Таня отчаянно затрясла.

– Я не смогу, я, все равно, расскажу. Я не смогу… чтобы ты в тюрьме… из-за меня.

– Таня, – подойдя к дочери, Наталья положила руки ей на плечи, – ты никогда меня не слушалась, послушай хоть сейчас, ведь я твоя мать. Думаешь, мне будет легче, если в тюрьме окажешься ты, а не я? Мне не будет легче, мне будет только хуже. К тому же, я, может быть, что-нибудь смогу придумать – может быть, мне дадут условно, так тоже бывает. Но только, если ты не будешь мне мешать, поняла?

Наталья старалась убедить дочь и сама в этот момент верила в то, что говорила. Таня подняла голову и, встретившись с взглядом с матерью, кивнула:

– Да, мама, я поняла.

– Ты сейчас пойдешь и ляжешь в кровать, да?

– Хорошо. А ты? Ты пойдешь и скажешь папе, что ты… что ты…

– Я пойду в дом Рустэма Гаджиева и все ему расскажу. Ему первому. Пусть он сам решает, что делать дальше – Ильдерим был его сыном. Но только попозже, незачем будить его посреди ночи – все равно, уже ничего не изменишь. Иди, скоро начнет светать. Иди одна.

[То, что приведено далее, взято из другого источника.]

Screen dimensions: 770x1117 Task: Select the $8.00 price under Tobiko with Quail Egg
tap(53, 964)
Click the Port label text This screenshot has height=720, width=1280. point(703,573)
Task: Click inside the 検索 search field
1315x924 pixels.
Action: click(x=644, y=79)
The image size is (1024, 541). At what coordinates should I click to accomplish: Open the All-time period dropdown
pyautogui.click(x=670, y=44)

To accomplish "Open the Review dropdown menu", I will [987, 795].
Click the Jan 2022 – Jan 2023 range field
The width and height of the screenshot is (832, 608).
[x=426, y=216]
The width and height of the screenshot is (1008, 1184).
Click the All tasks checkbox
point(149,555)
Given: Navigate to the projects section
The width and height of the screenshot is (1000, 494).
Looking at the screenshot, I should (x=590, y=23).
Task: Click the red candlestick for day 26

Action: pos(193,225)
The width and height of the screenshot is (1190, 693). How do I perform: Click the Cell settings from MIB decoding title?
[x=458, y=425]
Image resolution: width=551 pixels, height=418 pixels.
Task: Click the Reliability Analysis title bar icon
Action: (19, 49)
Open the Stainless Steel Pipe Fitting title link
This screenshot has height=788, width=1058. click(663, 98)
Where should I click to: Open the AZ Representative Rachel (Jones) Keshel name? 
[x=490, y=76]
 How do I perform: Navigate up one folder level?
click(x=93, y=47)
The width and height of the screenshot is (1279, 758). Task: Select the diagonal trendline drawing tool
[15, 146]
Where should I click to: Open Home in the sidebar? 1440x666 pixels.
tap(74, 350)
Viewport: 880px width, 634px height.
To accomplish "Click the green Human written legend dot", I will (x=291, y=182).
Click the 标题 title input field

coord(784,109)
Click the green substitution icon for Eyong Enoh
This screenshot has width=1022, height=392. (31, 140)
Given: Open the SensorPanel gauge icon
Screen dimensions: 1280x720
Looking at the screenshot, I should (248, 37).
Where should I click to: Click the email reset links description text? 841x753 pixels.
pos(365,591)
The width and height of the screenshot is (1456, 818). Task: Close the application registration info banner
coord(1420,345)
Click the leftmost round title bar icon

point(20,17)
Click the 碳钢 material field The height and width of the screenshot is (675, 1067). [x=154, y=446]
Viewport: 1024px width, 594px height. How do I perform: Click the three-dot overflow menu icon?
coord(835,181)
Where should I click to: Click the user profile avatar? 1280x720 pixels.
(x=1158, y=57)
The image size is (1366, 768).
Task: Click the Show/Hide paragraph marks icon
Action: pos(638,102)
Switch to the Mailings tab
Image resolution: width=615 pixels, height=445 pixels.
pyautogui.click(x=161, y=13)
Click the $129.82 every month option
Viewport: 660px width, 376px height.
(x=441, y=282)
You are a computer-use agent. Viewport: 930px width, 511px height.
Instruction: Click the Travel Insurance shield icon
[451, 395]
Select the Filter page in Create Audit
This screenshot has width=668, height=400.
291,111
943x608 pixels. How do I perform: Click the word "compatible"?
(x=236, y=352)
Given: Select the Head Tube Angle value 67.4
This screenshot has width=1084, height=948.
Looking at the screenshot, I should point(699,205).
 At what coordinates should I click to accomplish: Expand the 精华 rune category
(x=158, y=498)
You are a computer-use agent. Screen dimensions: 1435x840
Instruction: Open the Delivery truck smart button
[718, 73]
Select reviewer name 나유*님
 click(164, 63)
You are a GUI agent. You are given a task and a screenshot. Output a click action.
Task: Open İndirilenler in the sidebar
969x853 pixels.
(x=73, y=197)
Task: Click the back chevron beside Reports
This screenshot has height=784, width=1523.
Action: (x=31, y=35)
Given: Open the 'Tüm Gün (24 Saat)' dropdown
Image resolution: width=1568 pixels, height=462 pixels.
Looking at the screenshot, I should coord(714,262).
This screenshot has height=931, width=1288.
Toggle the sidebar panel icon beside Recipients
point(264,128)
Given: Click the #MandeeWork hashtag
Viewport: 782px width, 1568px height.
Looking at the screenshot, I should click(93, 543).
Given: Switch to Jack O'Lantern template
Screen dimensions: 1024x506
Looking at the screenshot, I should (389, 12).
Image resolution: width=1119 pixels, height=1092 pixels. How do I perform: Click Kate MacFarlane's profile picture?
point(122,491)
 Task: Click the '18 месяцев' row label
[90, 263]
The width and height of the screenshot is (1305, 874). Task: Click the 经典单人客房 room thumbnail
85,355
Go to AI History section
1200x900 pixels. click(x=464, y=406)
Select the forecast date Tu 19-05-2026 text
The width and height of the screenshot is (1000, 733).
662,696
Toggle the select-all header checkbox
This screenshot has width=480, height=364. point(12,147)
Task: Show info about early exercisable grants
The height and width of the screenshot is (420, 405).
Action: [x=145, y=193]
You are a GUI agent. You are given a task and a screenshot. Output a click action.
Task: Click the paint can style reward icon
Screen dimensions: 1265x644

С трудом волоча ноги, Таня вышла из дома Фирузы и поплелась к развилке. Дойдя до нее, девочка оглянулась – матери позади не было – и, юркнув за придорожный камень, стала ждать. Она сама не знала почему, но хотела обязательно увидеть, как мать пойдет в дом Рустэма Гаджиева.

Наталья показалась, когда восток чуть окрасился в розовый цвет, и в воздухе повисла предутренняя мгла. Она дошла до развилки, постояла с полминуты, а потом вдруг решительно свернула в сторону кладбища, хотя к центральной улице совхоза, на которой находился дом Гаджиева, нужно было идти совсем в другую сторону. Обнаружить свое присутствие Тане было нельзя, она подождала, пока Наталья скроется за скалой, и только тогда выскочила из-за камня.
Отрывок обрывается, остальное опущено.